Dia-B-Ties: B Cells in the Islet-Immune-Cell Interface in T1D

Abstract

Type 1 diabetes (T1D) is an autoimmune disease that affects an estimated 30 million people worldwide and results in a lifelong dependency of exogenous insulin treatments. While T1D is characterized by T-cell driven-destruction of the insulin-secreting β cells, B lymphocytes play a key role in the islet-immune interface. B cells are an essential intermediary between islet cells and other immune-cell populations. Through antigen presentation, cytokine secretion, and antibody production, B cells play a role in activating autoreactive islet-specific T cells, thus potentiating pancreatic inflammation in the early stages of T1D. Despite this, their role in disease development remains an understudied feature of T1D with significant therapeutic potential. Herein, we will discuss the current knowledge of the islet-immune-cell interface within T1D through the lens of B lymphocytes. We will also consider knowledge gaps that may be limiting further therapeutic opportunities.

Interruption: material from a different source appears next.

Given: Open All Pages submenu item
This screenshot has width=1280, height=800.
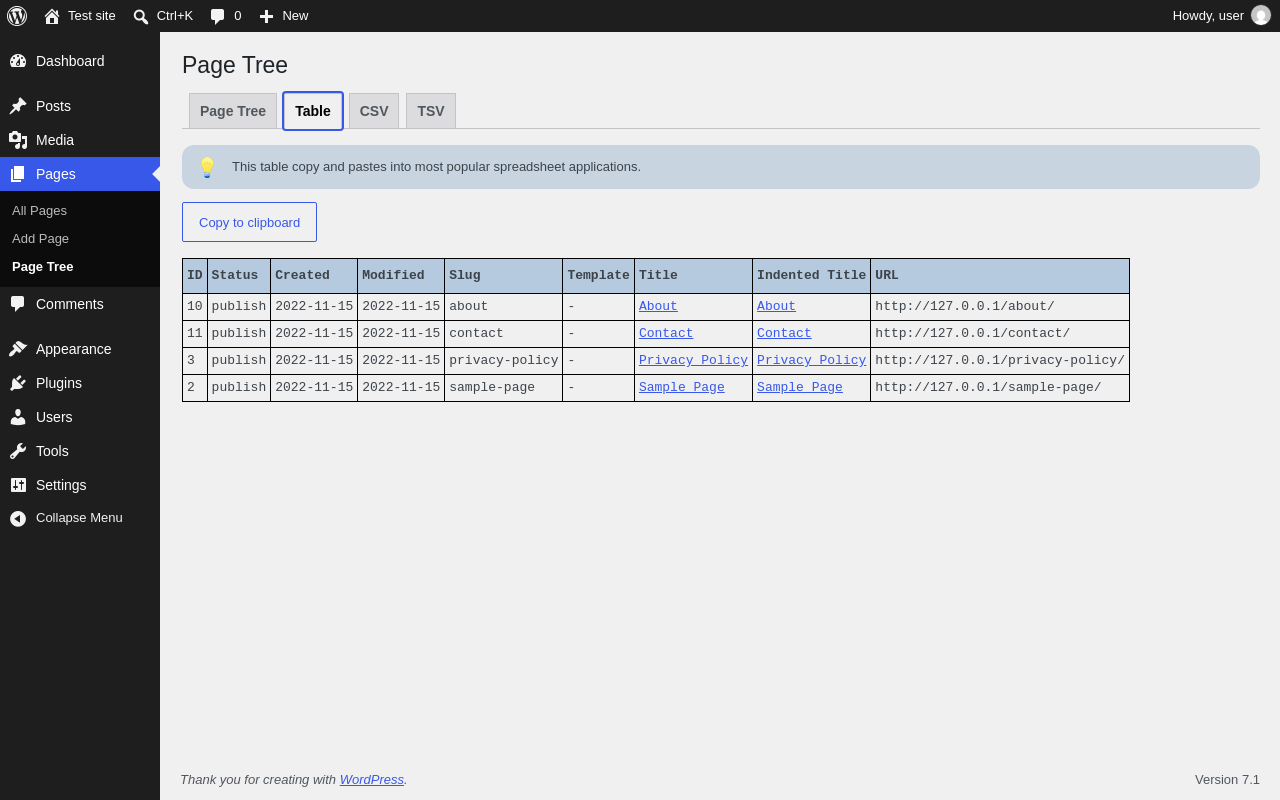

Keywords: B cells; B lymphocytes; antigen-presenting cells; autoantibodies; insulitis; type 1 diabetes.

Figure 1

Effector functions of B cells in T1D pathogenesis. (A) B Antigen to CD4+ and CD8+ T cells, (B) autoantibody production, and (C) cytokine production by B cells.

Figure 2

Pathological function of B cells in T1D development. (A) Autoantibodies, while not the primary drivers of β cell destruction, also have the capacity to potentiate β cell destruction. Through Fc receptors on the cell surface of professional antigen-presenting cells (APCs), such as dendritic cells and macrophages, APCs can enhance the activation of autoreactive T cells through Fc-mediated uptake of islet antigen–antibody complexes that are, in turn, presented to self-reactive T cells. (B) B cells can present antigen bound by their respective BCRs to CD4 T cells. Additionally, B cells can present antigen to CD8 T cells through cross-presentation. Following activation by B cells, CD4 and CD8 T cells are the primary effector cells in pancreatic β-cell destruction. (C) B cells can produce various pro-inflammatory cytokines, including TNFα, IL1β, IL6, and IFN-γ. These cytokines contribute to T1D pathogenesis by increasing MHC I expression on the surface of β cells, enhancing recruitment of T cells to the site of inflammation (i.e., pancreas), and contributing to an increased apoptotic response of β cells.

Figure 3

Direct comparison of human and rodent islet architecture. Human islets cell populations are intermixed among each other. Rodent islets have a core of β cells surrounded by the α, δ, and PP cells.

Figure 4

B-cell depletion therapies. (A) Antigen-agnostic B-cell depletion therapies; (B) antigen-specific B-cell depletion therapies.